Anne E. Johnson is the Program Division Director of the Office of Bioresearch Monitoring Operations, Division 1 within the Office of Regulatory Affairs (ORA) in the Food and Drug Administration (FDA). She directs field inspectional operations covering FDA-regulated clinical and non-clinical research, post-marketing pharmacovigilance and select pre-approval programs designed to ensure human subject protection, evaluate data quality and integrity in product approval applications, and assess industry conformance with laws and regulations. Her division covers the eastern third of the United States, including Puerto Rico and the U.S. Virgin Islands.
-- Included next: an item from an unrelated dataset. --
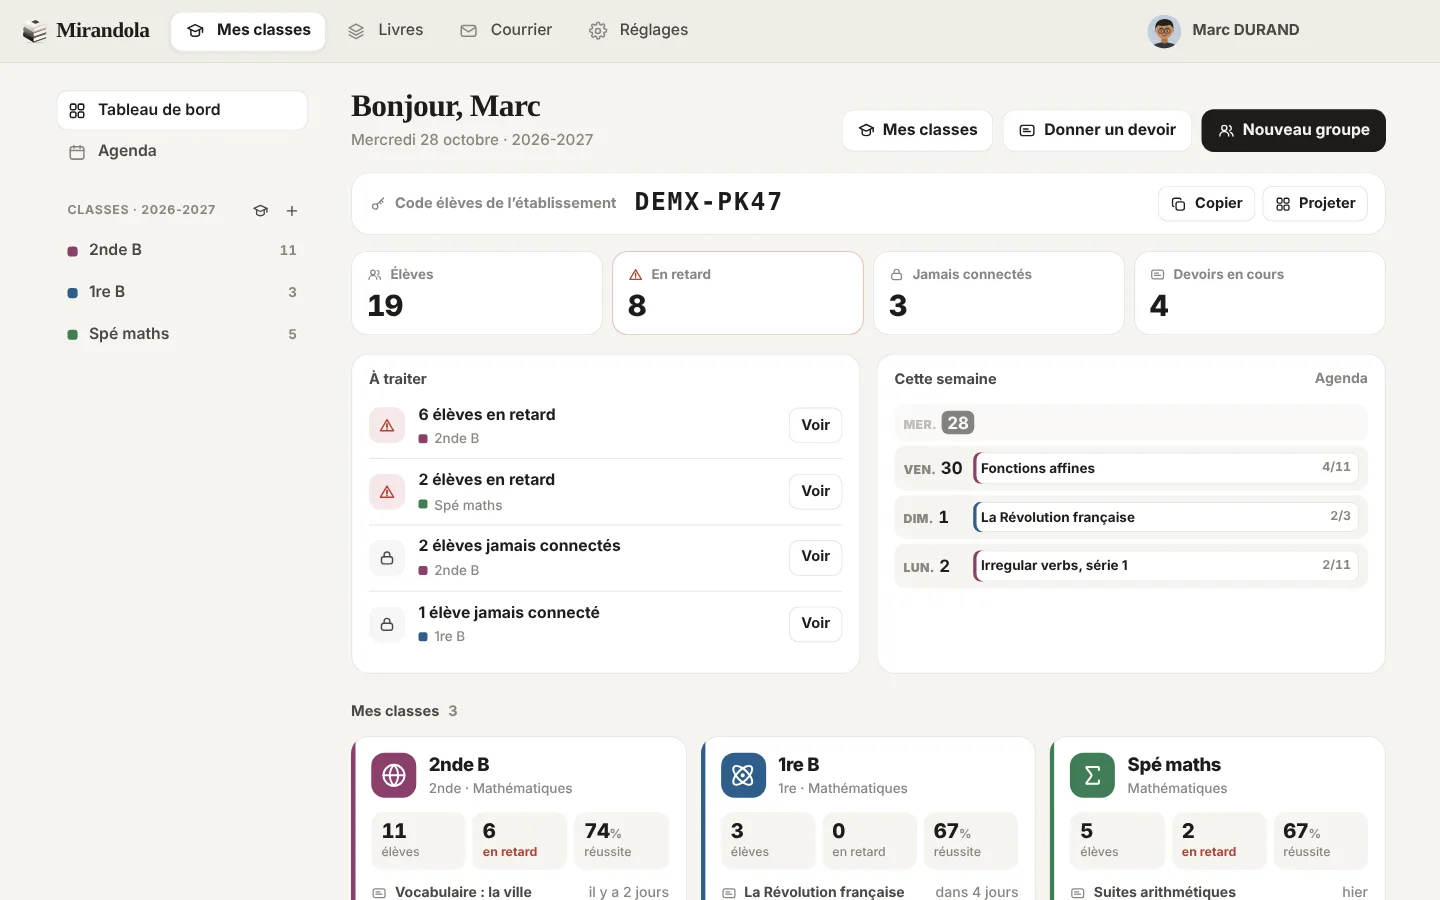Open the Fonctions affines assignment entry
This screenshot has height=900, width=1440.
(x=1165, y=468)
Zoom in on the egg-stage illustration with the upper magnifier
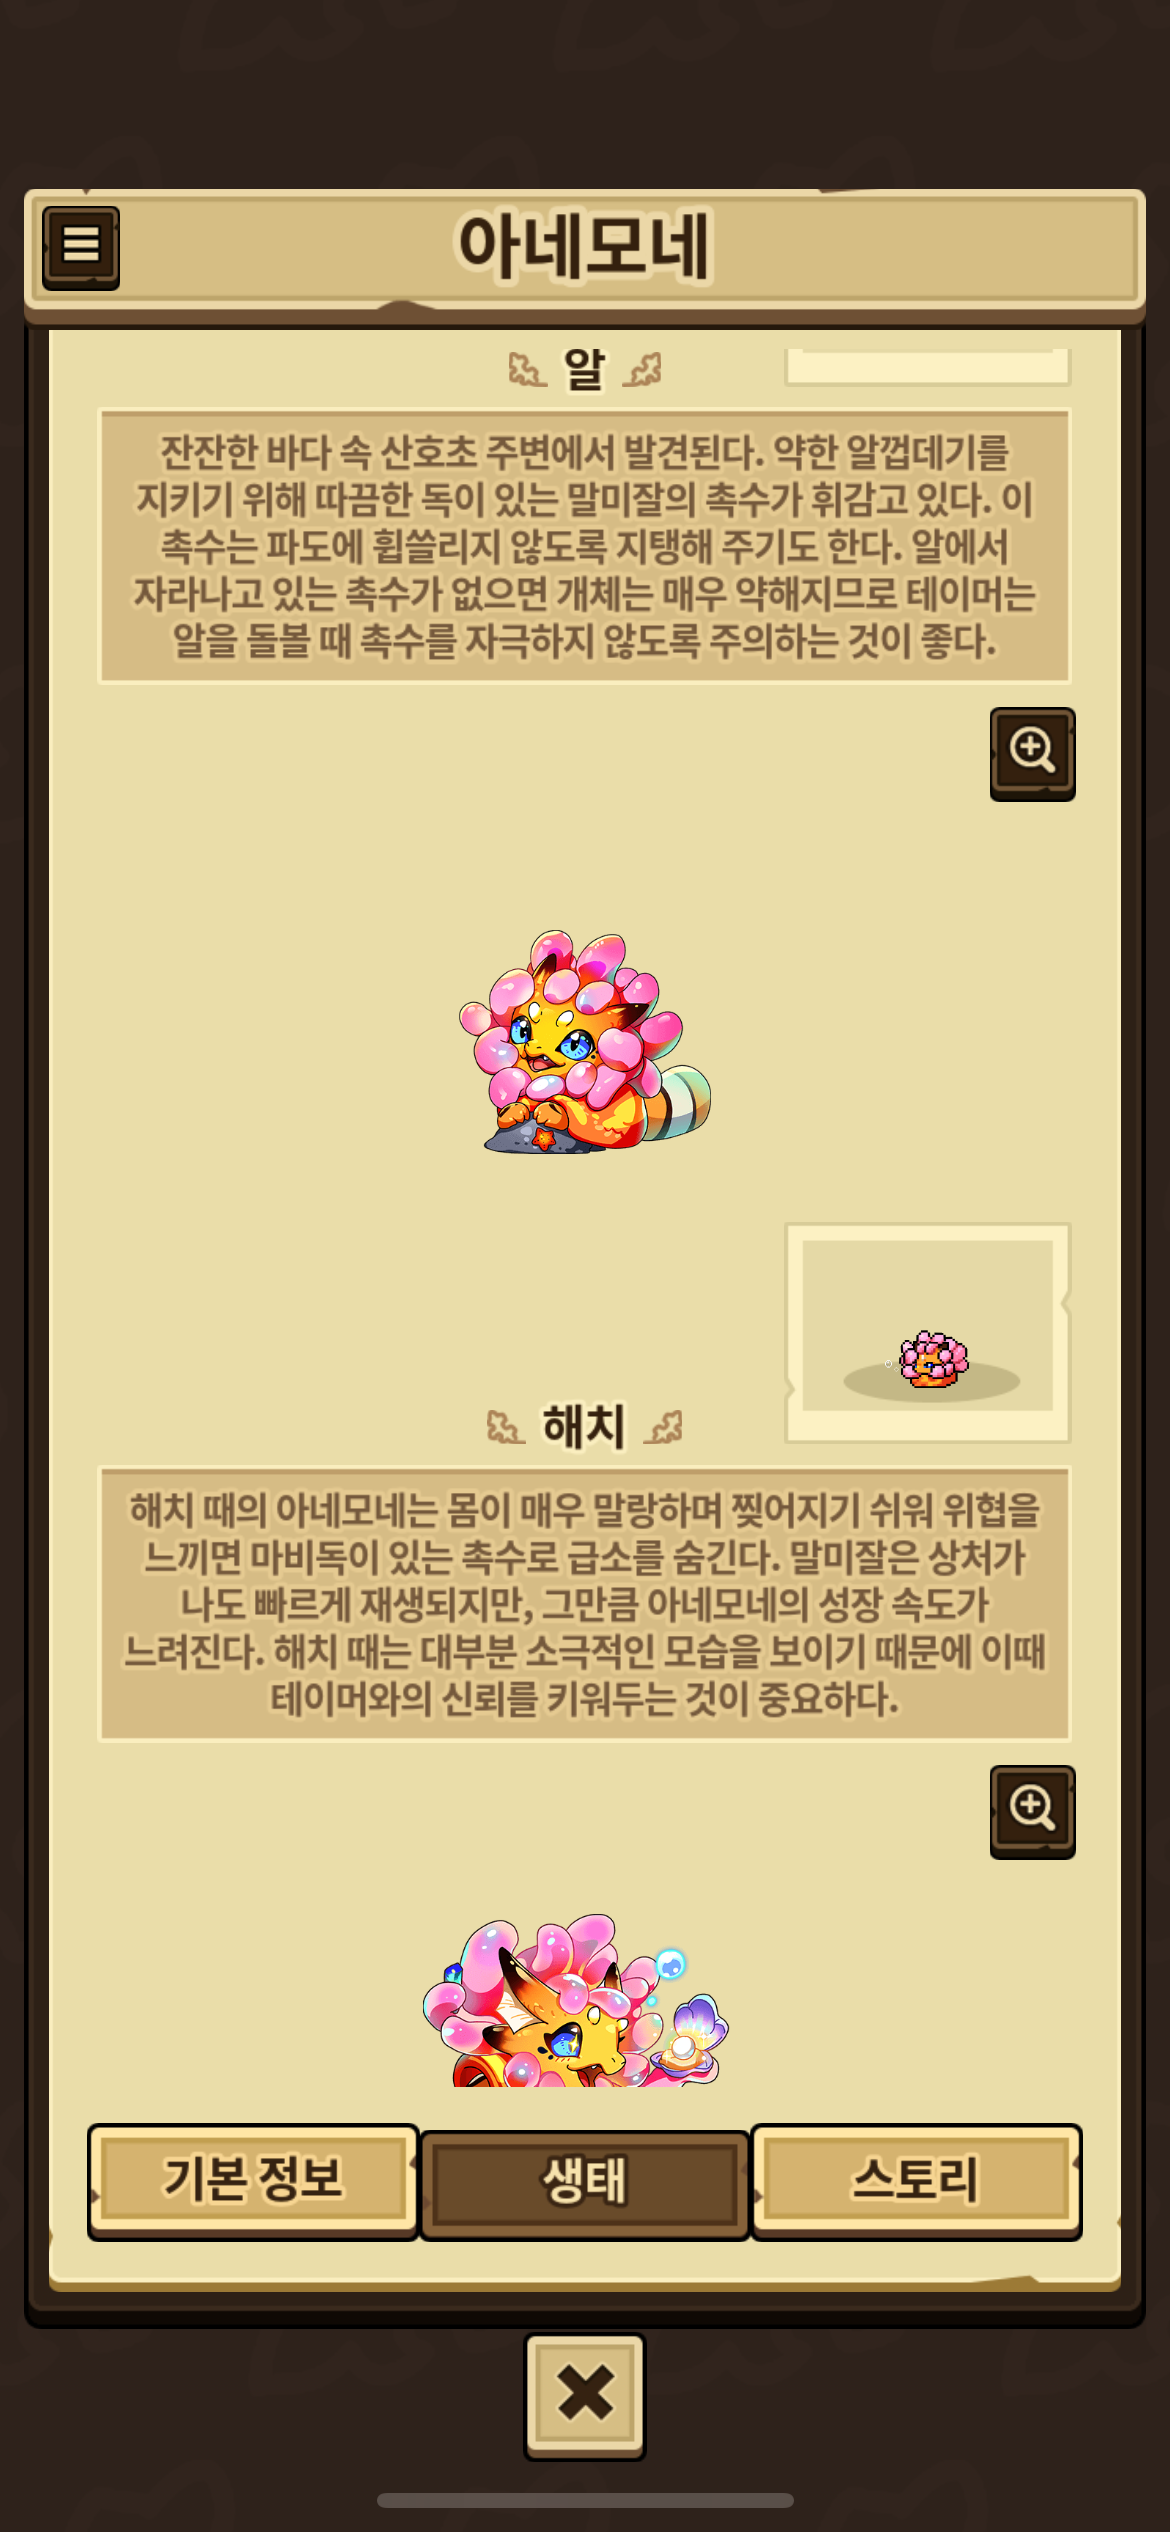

She is also the District Director of FDA’s Philadelphia Office and the senior FDA representative and point of contact for the states of Pennsylvania and Delaware. In this capacity, she is responsible for liaison, emergency response and collaboration activities with other federal, state, and local agencies, while maintaining oversight for employee support and safety, and FDA facilities located within the district.
Ms. Johnson began with the FDA as an investigator and promoted to compliance officer, specializing in enforcement and regulatory follow-up in biologics, biotech drugs and biological device industries worldwide. She then became a supervisory investigator and district food monitor, advancing as Deputy District Director prior to her current positions.
Ms. Johnson is active on the speaking circuit, presenting at conferences for regulators, industry, academia, and stakeholders. She has researched and provided briefing and background information for use in preparation for congressional hearings and testimony, worked on national special security events, and overseen the execution of federal contracts. She chairs several committees and is an FDA trainer for managers and supervisors. She holds a B.A. in Chemistry, from Rutgers University.